NEWCASTLE (Paul Nilsen's Women's Basketball Worldwide) - Even for the mighty USA, their dominance of the FIBA U19 category down the years has been simply extraordinary and the question remains as to how long their golden streak can continue.
Will anyone stop them making it a sizzling seven titles in a row at the FIBA U19 Women's Basketball World Cup in Udine and Cividale del Friuli?
Also at the last edition of the U19 Worlds in Chekhov, host nation Russia showed their teeth and it took a tremendous MVP display from A'Ja Wilson to get USA over the line as they landed title under the watchful eye of new USA senior head coach Dawn Staley.
There were important cameos too from the likes of Azura Stevens and Napheesa Collier in the title game, which USA won 78-70 - a factor which is always critical for any champion team.
It was a far cry from the 61-28 walkover in Klaipeda in 2013, when USA stormed past France off the back of a leading role by MVP Breanna Stewart - but again with a great cameo from the likes of Morgan Tuck throughout the competition. It was the second gold medal for Stewart after she shone brightly in Chile back in 2011 along with Bria Hartley.
Without digging further back into history and focusing on the future, it might be that USA have to embrace the kind of challenge they had from Russia in 2015 – rather than the blowouts which preceded their last title. I certainly hope this will be the case and there is little doubt that Australia can potentially give them the stiffest test.

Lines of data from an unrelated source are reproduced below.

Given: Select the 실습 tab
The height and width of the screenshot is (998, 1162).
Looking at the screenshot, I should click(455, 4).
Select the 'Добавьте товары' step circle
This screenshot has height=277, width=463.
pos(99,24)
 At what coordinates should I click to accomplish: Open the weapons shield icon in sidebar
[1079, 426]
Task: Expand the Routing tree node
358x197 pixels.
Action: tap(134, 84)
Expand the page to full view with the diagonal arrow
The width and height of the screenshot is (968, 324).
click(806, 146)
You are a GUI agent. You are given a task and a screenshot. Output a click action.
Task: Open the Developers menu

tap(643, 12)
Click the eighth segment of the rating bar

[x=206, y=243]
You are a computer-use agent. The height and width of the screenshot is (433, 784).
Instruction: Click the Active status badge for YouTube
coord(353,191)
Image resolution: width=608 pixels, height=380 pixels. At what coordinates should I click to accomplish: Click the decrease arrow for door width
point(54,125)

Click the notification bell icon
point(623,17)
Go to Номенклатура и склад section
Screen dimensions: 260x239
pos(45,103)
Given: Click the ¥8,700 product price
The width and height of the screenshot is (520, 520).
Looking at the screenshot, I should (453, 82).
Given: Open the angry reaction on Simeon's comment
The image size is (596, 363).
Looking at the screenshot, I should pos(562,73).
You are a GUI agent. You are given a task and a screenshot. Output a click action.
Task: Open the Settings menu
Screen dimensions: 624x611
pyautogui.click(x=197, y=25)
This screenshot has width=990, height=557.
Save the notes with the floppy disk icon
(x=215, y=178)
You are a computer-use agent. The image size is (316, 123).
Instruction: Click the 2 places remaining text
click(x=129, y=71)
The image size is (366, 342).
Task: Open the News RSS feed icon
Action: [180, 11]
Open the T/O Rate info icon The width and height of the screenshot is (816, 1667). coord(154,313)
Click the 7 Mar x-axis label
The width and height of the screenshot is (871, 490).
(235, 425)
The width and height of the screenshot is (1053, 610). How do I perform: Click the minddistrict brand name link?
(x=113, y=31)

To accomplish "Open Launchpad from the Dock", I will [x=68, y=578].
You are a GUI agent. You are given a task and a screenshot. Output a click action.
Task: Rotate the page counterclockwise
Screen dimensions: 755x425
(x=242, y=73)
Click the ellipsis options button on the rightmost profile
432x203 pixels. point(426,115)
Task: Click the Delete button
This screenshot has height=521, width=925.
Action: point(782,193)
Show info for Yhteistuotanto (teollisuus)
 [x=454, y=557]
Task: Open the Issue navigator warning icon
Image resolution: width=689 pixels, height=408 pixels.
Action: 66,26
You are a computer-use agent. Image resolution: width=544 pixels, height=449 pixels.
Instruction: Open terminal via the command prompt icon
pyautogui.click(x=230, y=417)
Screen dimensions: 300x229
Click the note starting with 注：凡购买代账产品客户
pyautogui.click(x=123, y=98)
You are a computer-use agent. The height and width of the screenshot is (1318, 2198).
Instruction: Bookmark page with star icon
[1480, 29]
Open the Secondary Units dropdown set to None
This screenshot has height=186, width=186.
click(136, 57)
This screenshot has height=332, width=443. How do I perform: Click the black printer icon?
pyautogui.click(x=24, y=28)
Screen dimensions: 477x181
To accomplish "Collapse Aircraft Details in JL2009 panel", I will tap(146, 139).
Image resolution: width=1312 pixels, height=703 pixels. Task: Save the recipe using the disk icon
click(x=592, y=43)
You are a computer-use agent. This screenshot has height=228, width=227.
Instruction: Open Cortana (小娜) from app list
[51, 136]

Buoyed by that first ever title at the FIBA U17 Worlds, much of the squad will be made up from this historic gold-medal winning team and while young as a group, they will hopefully have MVP Eziyoda Magbegor to lead their charge. She brings experience of having played in Russia two years ago.
Vitally, Australia play team basketball and do have some depth and varied offensive options. If they stand up to the physical test, they can, and will make the podium. They are also a challenger equipped for gold and a dethroning of USA.
Russia will be the best of the rest if they have their big-hitters out in Maria Vadeeva, Raisa Musina and Kamilla Ogun - although this is yet to be confirmed, with the first pair of this trio penciled in for FIBA EuroBasket Women 2017 senior duty in a few weeks.
France are actually the continental champions, having won at the FIBA U18 Women's European Championship in Sopron. But it looks like MVP Alexia Chartereau won't be available as she is also heading towards a senior team initiation. They look solid and average on paper as a result.
The smart choice would be a USA, Australia, Russia podium at this stage - with lots to still be determined in respect of Russia.
However, I feel that as always, the best women’s basketball nation on the planet has the destiny of the silverware entirely in their own hands. If they play well and to their potential, they should win - even if Australia are going to be exciting and a tough nut to crack.
Now USA have selected their team and one which includes Crystal Dangerfield who knows what it is like to win gold at this event, having played in the Chekhov climax back in 2015, they have a talented player with a chunk of priceless know-how.
However, some people have pointed to the fact that perhaps this time USA don't have a major standout like a Wilson or a Stewart to get them home if things get tricky. Dangerfield might have cause to argue.
But, even if this is the case, it will be about how USA gel together as a team. Unlike Australia or Russia, they don't have the established chemistry. Their main rivals have played together with few changes on the international circuit through all of the age groups. In contrast, USA have chopped half the team that won the FIBA Americas U18 Women's Championship last year.
Obviously they have the talent pool to make such radical changes, but it does put a major onus on head coach Suzie McConnell-Serio. The missing ingredient when they were beaten at U17 last year was the most basic principle of sharing the ball effectively. Too much one-on-one play cost them in my opinion. Perhaps a legacy of a lot of players being dominant in high school and too many people wanting to still be the number one whenever they are on the court at this immeasurably more demanding level.
Whether that is true or baloney, I don’t know. But I would point out that the standout USA players of recent editions have been stars, but also smart with it. Usually keeping their interventions for when the team really needed it and like all top class players, knowing when to shift up the gears and yet also ease of the gas so others can contribute.
It is a note of caution for those USA basketball players heading to Italy in a little over six weeks. Collectively, if they play together, USA will keep their historic and jaw-dropping winning streak intact and extend it to seven consecutive titles. The cream normally rises to the top, but not if it feels forced as was arguably the case in Zaragoza.
I look forward to seeing this latest USA crop touch down and having already seen the likes of Dangerfield and Joyner Holmes playing in the flesh at previous global events, they are still the major favorites in my eyes. I am also looking for newly crowned NCAA champion Tyasha Harris to show her best in a USA vest.
It's just the reigning champs can’t take anything for granted as the gap might be closing and Zaragoza 2016 should act as a major warning light.